The word “passed,” on the other hand, is simpler to use and has fewer potential uses. Only as a verb, as in “I passed the racquetball over the fence,” can be used to denote that something or someone has advanced past another object. Essentially, it is the past tense of the word “pass.”

Therefore, even though the meanings of each of these terms may sound identical, how you use them may differ slightly.

What about Past Due?Pexels Pixabay 256417

The words “past due” and “passed due” should not be used interchangeably when referring to past-due amounts. Because “passed” is only a verb, it does not fit the appropriate part of speech when indicating that something has exceeded a deadline or time.

Using “Past” As An Adjective

When you use the word “past” as an adjective, you are describing a noun (or pronoun). It refers to a certain event that has occurred, ended, or been completed.

  1. It has been quite rainy throughout the past month.
  2. I’ve got three inches taller in the past year!
  3. Over the past hour, my headache has become better.

The word “past” refers to the month in the first line, the year in the second, and the hour in the third. Each time the word “past” is used, it adds details about the noun that comes next.

Using “Past” As A Preposition

Prepositions can be difficult for both native English speakers and English language learners. This is because prepositions typically denote a connection to the location, time, or both.

When you use the preposition past, you’re saying that something has passed a certain point, happened later, or is older.

Here are a few representations:

  1. The white picket fence is just past my house.
  2. We had to go back because we drove past the restaurant.
  3. My daughter is past the stage where she can play with plush animals.

The word “past” in the first sentence above denotes the location of the house (a special relationship). In the second, the word denotes the speaker’s location after having driven past the restaurant, referring to a relationship of direction or space.

The third sentence demonstrates how the word “past” can be used to suggest that the speaker’s daughter has reached an older age.

Using “Past” As An Adverb

The word “past” can also be used as an adverb as a final option. Determining whether a noun follows is the simplest way to tell if you use “past” as an adverb. It’s more likely to be a preposition if a noun follows; if there isn’t, you’re more likely to use it as an adverb.

Using “Passed” As A Verb

Remember that the verb “passed” denotes an activity, a movement beyond or by. As we mentioned, the past tense of “pass” indicates that something happened in the past, with the past being a noun in this case.

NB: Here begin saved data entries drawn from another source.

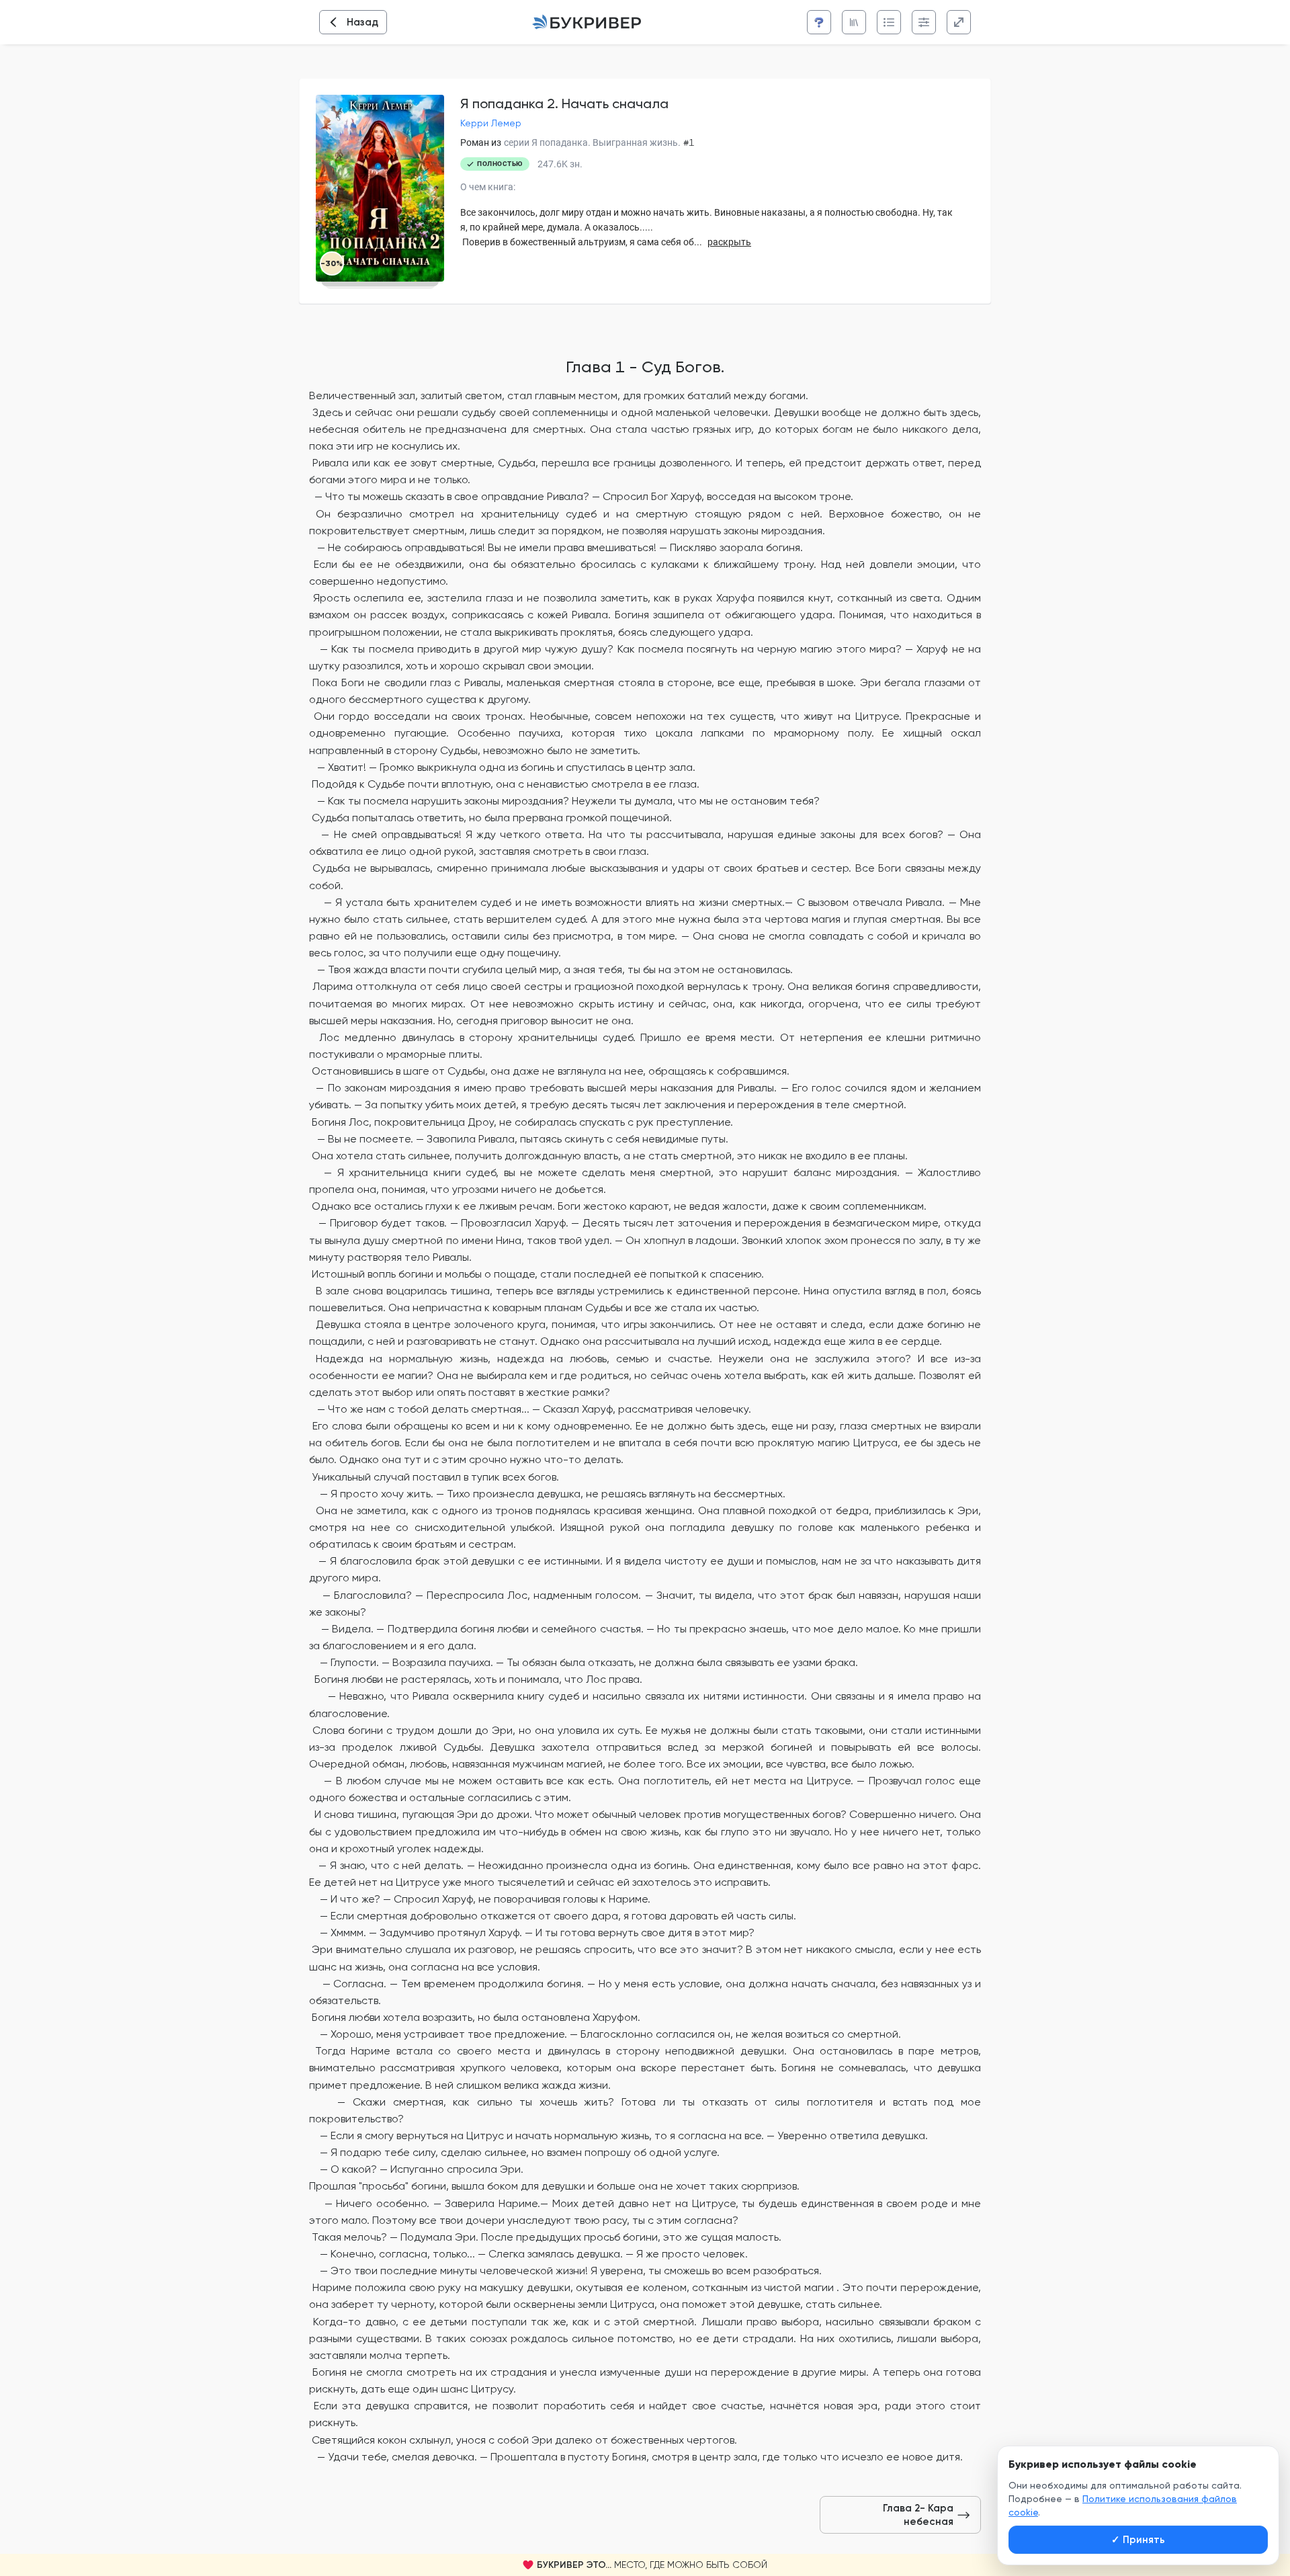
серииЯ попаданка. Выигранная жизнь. (592, 142)
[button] (645, 2565)
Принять (1138, 2540)
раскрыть (729, 242)
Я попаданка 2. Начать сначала (564, 103)
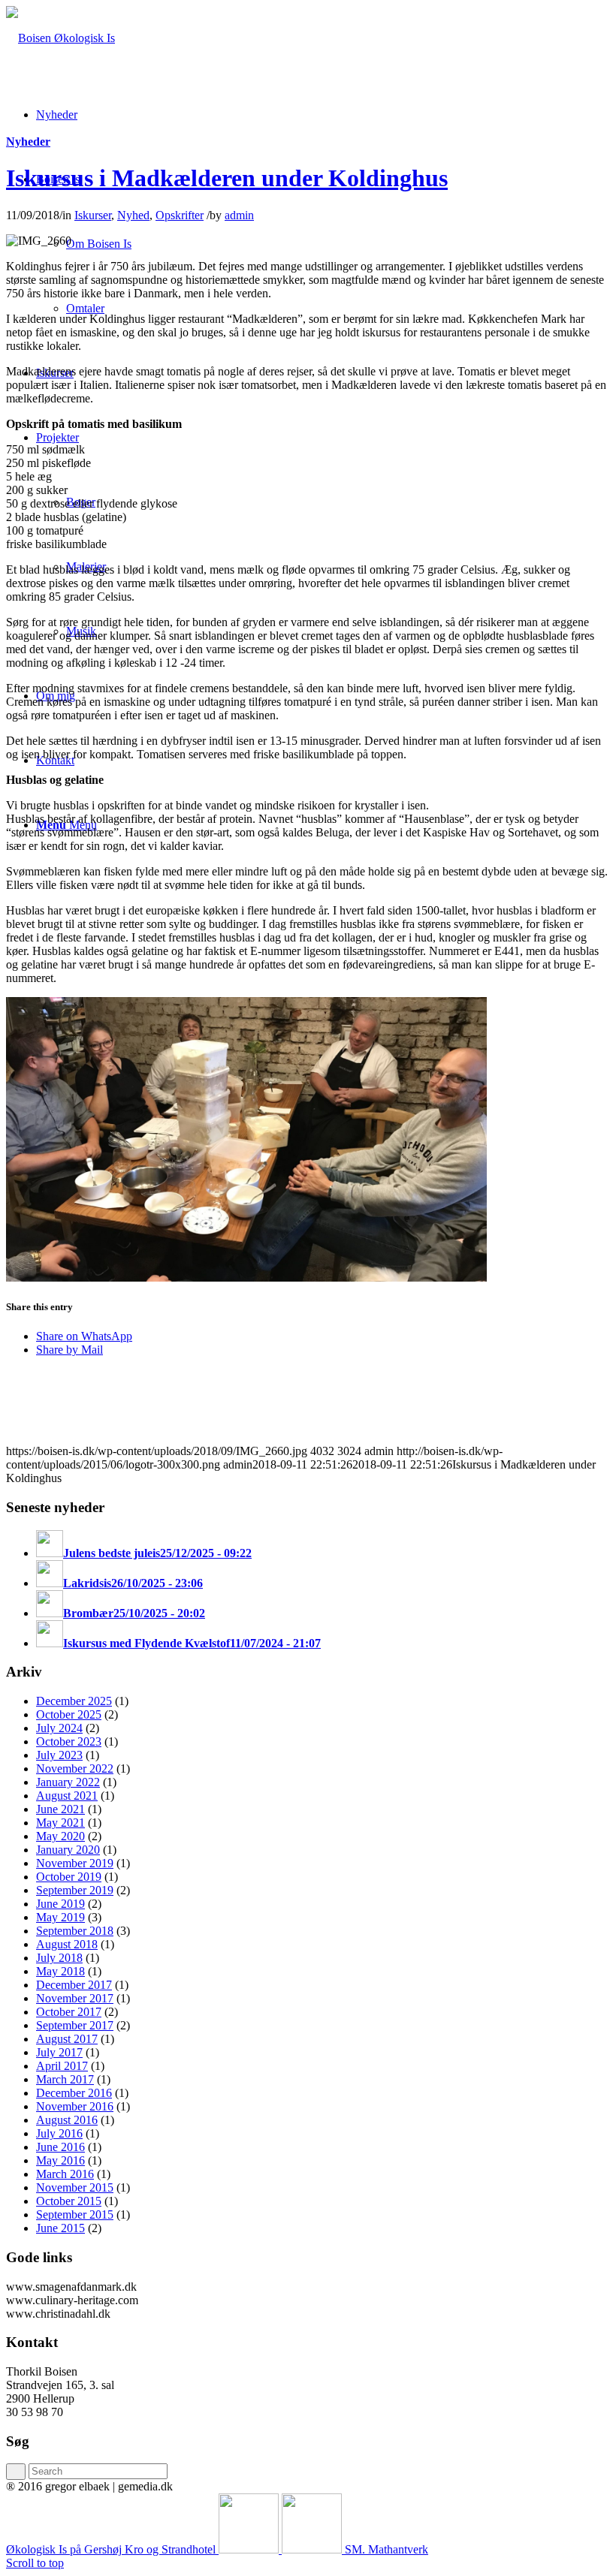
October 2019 (68, 1876)
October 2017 (68, 2011)
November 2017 (74, 1998)
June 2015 (60, 2228)
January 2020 (68, 1849)
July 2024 (59, 1728)
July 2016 (59, 2133)
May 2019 (60, 1917)
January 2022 (68, 1782)
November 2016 (74, 2106)
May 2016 (60, 2160)
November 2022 (74, 1768)
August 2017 (67, 2038)
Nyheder (28, 141)
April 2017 (62, 2065)
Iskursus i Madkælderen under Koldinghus (227, 177)
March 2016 (65, 2174)
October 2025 (68, 1714)
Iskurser (92, 215)
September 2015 (74, 2214)
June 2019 (60, 1903)
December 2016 (74, 2092)
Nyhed (133, 215)
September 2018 (74, 1930)
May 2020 (60, 1836)
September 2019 (74, 1890)
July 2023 (59, 1755)
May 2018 (60, 1971)
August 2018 (67, 1944)
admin (239, 215)
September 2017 (74, 2025)
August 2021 (67, 1795)
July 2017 (59, 2052)
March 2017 (65, 2079)
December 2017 (74, 1984)
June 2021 (60, 1809)
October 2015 (68, 2201)
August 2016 (67, 2120)
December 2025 (74, 1701)
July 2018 (59, 1957)
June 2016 (60, 2147)
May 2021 (60, 1822)
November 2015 (74, 2187)
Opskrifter (180, 215)
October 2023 (68, 1741)
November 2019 (74, 1863)
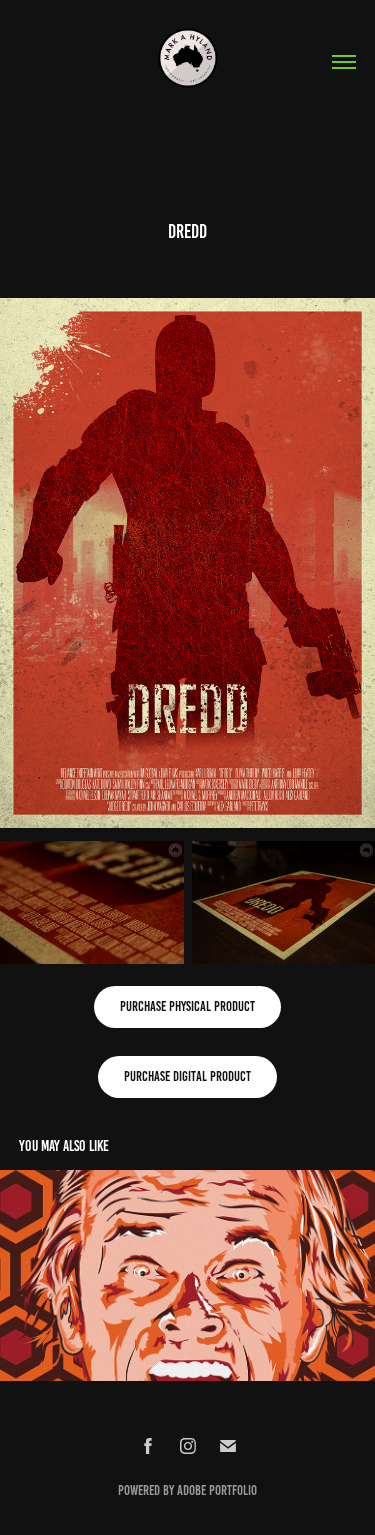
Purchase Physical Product (187, 1006)
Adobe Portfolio (217, 1490)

  1. You’ll find a few examples below:
  2. On my way to school, I drove past the grocery store.
  3. We passed my childhood home yesterday on our route to my mother’s farm.
  4. I passed the exam, but I wanted to improve.

“Passed” is a verb in each of the sentences above. Here is another example where the words “past” and “passed” are used in two identical sentences.


Is it past the deadline or passed the deadline?

There needs to be more clarity surrounding the phrases past and passed in the English language. A  wonderful method to remember the difference is that the past is never used as a verb. Passed is a verb every time used.

Do you walk past or walk passed?

The right form is passed by. Walking by is not acceptable. The word past is an adverb; thus, it modifies the verb walk for this reason. It can be challenging to use the term past correctly.

Should a sentence begin with the word due?

First off, using owing to at the beginning of a sentence is almost always grammatically incorrect because it is basically similar to the phrase caused by.

Which is correct past or passed?

In the English language, there is a lot of ambiguity around the phrases past and passed. That is a wonderful method to remember the distinction because the past is never used as a verb. Every time passed is a verb.

Post-term pregnancy is defined as one that lasts more than 42 weeks (past due). This only occurs in a few pregnancies. Even though post-term pregnancies have significant dangers, most post-term infants are healthy when they are born. Special tests might be performed by your doctor to determine your baby’s health.